• **Dataset content**:
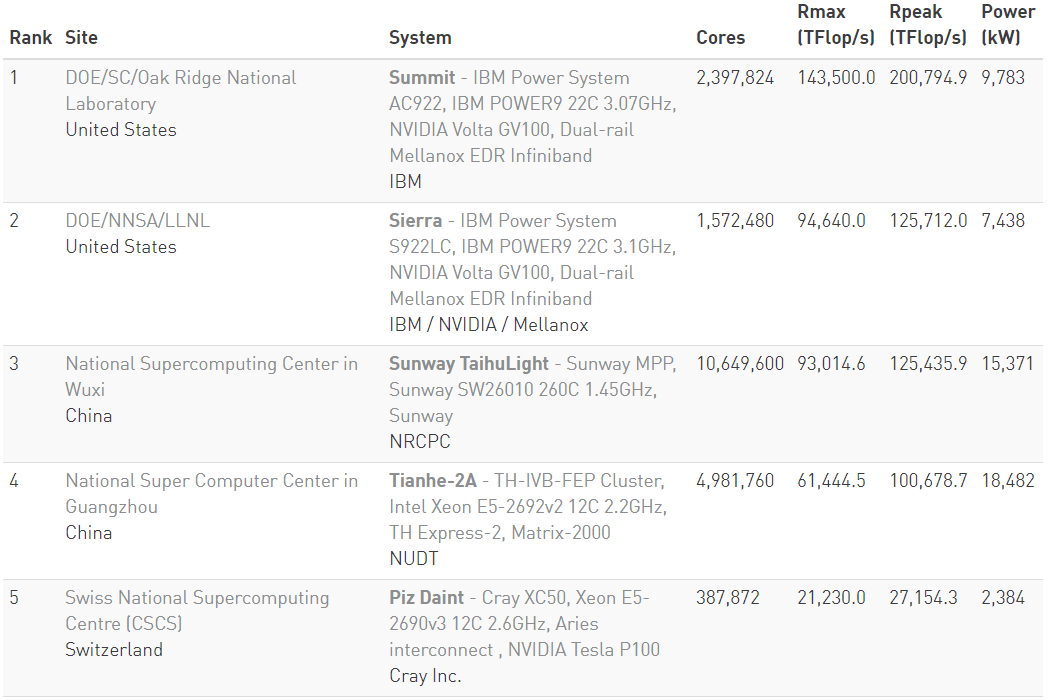Open the Sunway TaihuLight system link
Image resolution: width=1047 pixels, height=700 pixels.
[x=469, y=363]
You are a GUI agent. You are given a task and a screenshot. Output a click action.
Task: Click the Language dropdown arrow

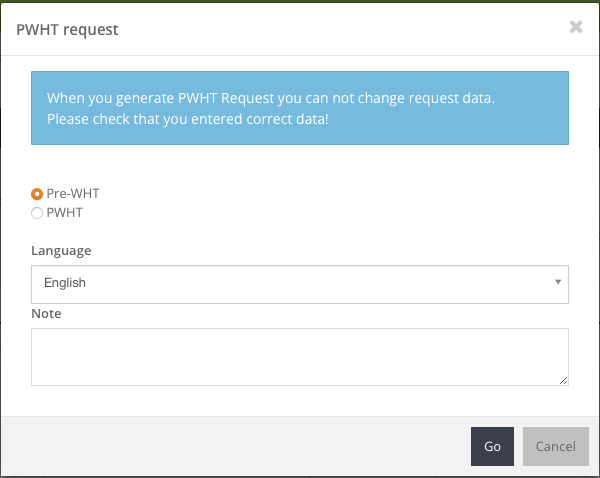tap(558, 283)
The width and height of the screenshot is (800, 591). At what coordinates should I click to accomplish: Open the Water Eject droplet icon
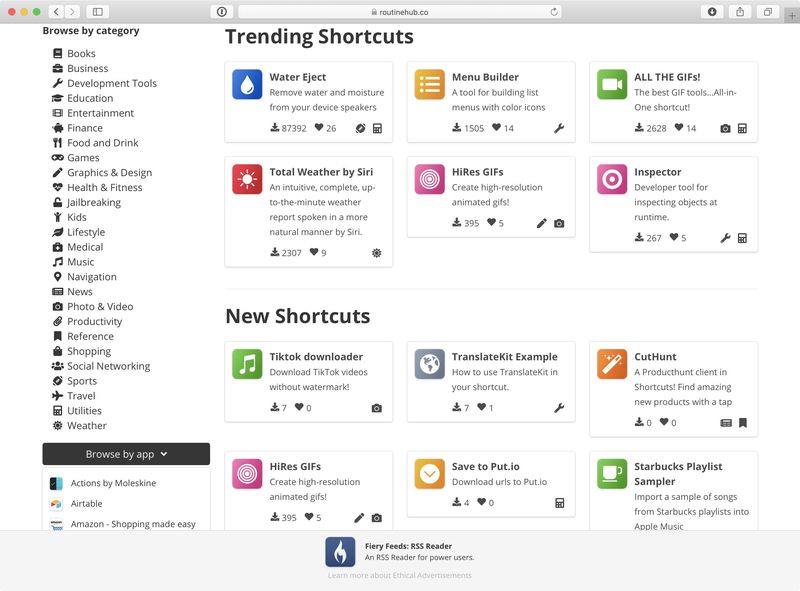247,84
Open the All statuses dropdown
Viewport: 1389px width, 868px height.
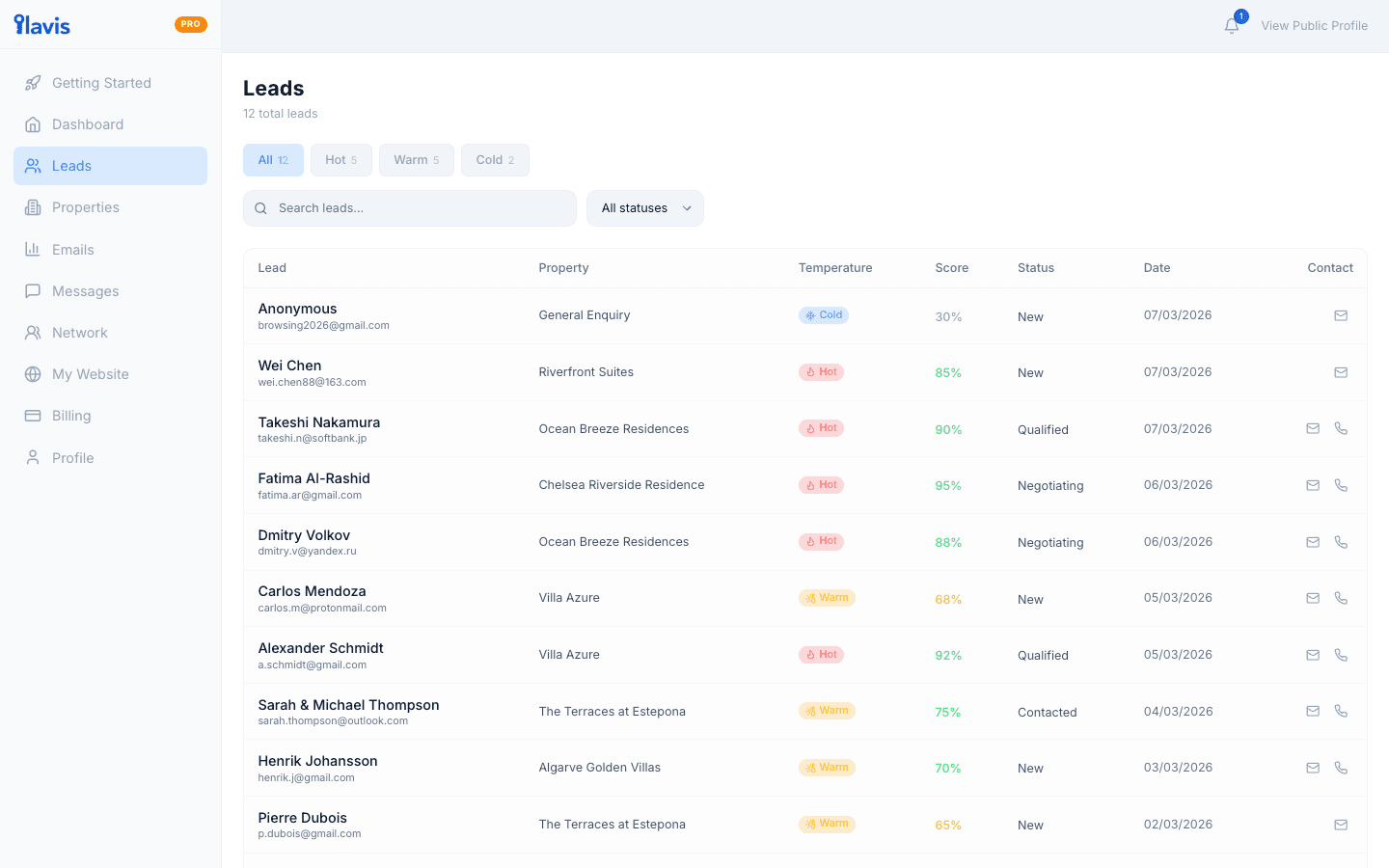click(x=644, y=207)
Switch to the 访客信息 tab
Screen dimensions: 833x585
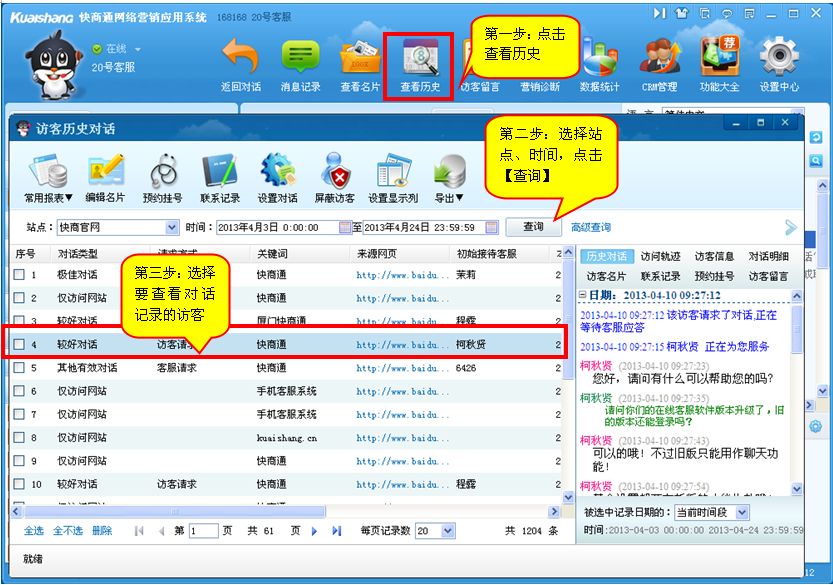click(714, 257)
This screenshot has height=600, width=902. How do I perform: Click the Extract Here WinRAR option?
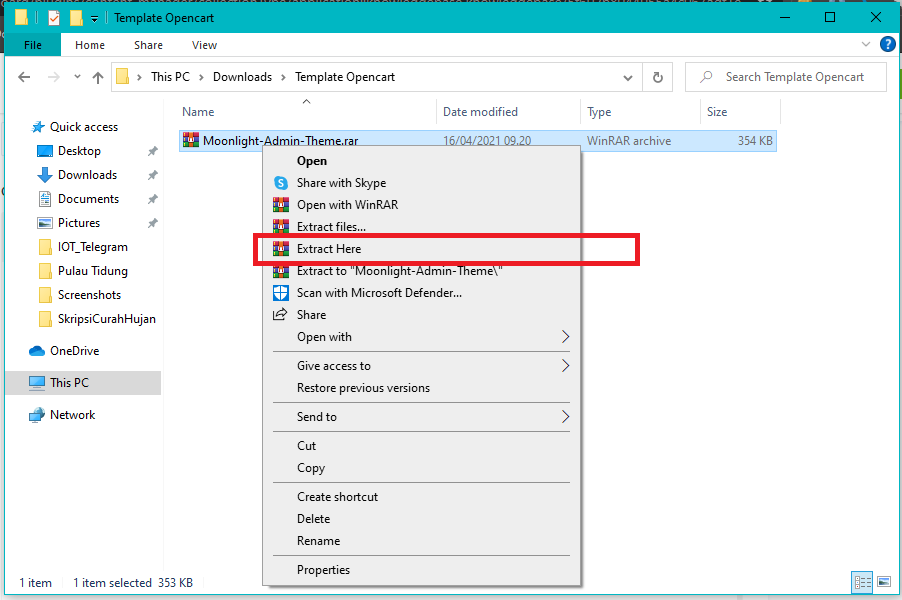coord(329,249)
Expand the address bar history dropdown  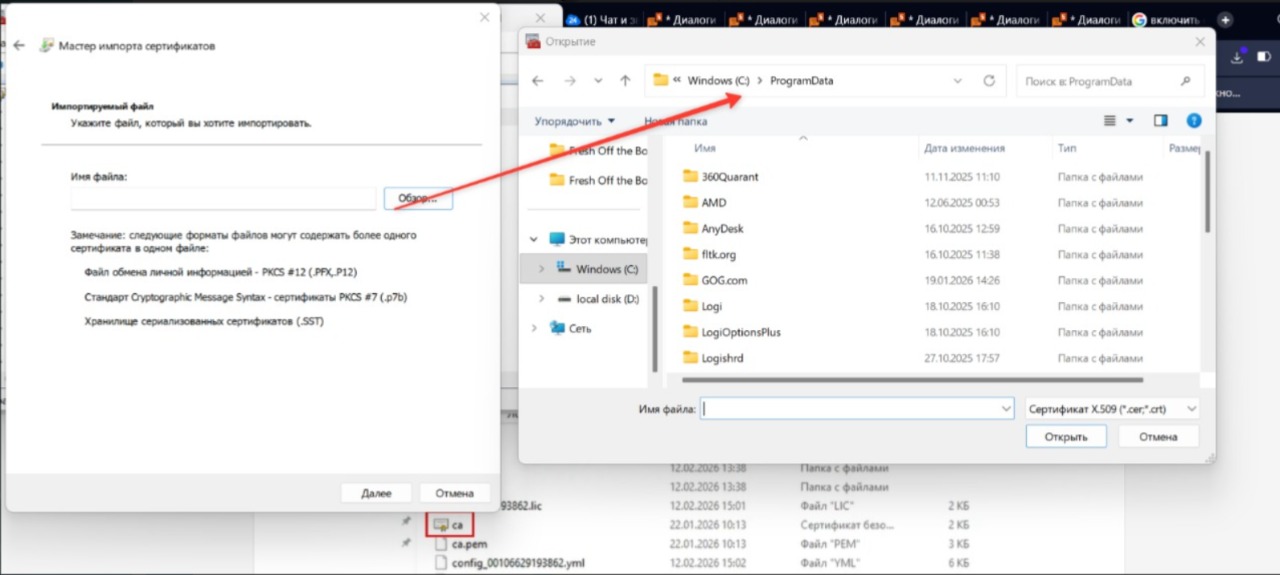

• **Requirement**: Begin with the line that contains "Open the All statuses dropdown" and repeat every line through the end of the data, exactly and only those lines, leaving out the pictures.

• **Completed exercise**:
Open the All statuses dropdown
Viewport: 1389px width, 868px height.
click(x=644, y=207)
Switch to the 访客信息 tab
Screen dimensions: 833x585
click(714, 257)
This screenshot has height=600, width=902. How do I perform: Click the Extract Here WinRAR option?
coord(329,249)
Expand the address bar history dropdown  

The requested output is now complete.